IMPEACHMENT - "Tenta-se banalizar a apropriação da privacidade de alguém simplesmente para fazer barulho, e outros aproveitam-se disso como ensejo para banalizar um instrumento constitucional da maior respeitabilidade, transformando ou querendo transformar este país numa terra sem lei, sem Justiça".

MAIS EDUCAÇÃO - "Eu tenho certeza de que o único caminho que nos levará a evitar que no futuro pessoas de boa-fé, pessoas trabalhadoras, pessoas dedicadas sejam postas no pelourinho (...) é mais educação, mais educação, mais educação. Não vai bastar o crescimento econômico. Não vai bastar a distribuição de renda".

INTERESSE PÚBLICO - "Esses esforços são feitos levando sempre em consideração (...) o que existe de fundamental na população e sem perder de vista que estamos aqui numa nação e não num mercado. E é bom que se diga que essa é a preocupação permanente do governo.
Até mesmo quando, levianamente, alguns imaginam que o governo ter-se-á embrenhado em assuntos privados quando, na verdade, estava defendendo o interesse público com energia e com a serenidade que nos caracteriza, com a tranquilidade do dever cumprido, com a, eu até diria, a satisfação de dizer que chego aos 68 anos tendo toda uma vida de trabalho e que nunca -e friso, nunca- tive qualquer coisa, a mais remota, que pudesse ser suspeição de algum interesse no exercício de cargo público que não fosse o do povo, que não fosse o do meu país. Nunca".

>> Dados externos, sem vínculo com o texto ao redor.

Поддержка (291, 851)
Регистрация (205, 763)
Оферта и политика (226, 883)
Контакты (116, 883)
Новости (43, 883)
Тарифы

"GOVERNO DE MORAL" - "Sem moral não há progresso. Eu me orgulho de dizer que este governo é um governo de moral. (...) E porque tem na moral o seu fundamento não pode transigir com as leviandades, com as interpretações malévolas, com as insinuações, com as distorções, sejam elas de quem forem, mas muito menos ainda quando se trata de interpretações, distorções, aleivosias sobre o presidente da República".

COMPROMISSO MORAL - "Eu espero que, com essas bolsas (de estudo), que são muitas, e muitas outras virão, nós possamos formar cidadãos que tenham realmente um compromisso moral mais forte do que aquele que até hoje foi possível alcançar em muitos dos nossos costumes.
E que esse compromisso moral não seja apenas uma hipocrisia, apenas uma apelação pseudo-ética para disfarçar a falta de capacidade de reconhecer o imenso esforço que está sendo feito neste país, no dia-a-dia, não por mim apenas, não pelos ministros, apenas, não pelos parlamentares, apenas, mas por essa sociedade inteira".

ZONA CINZENTA - Mais tarde, ao dar posse à Comissão de Ética Pública -que terá como missão a conclusão do código de ética do servidor-, FHC disse haver uma "zona cinzenta" nos limites para a atuação dos servidores, "que não sabem o que é apropriado ou não".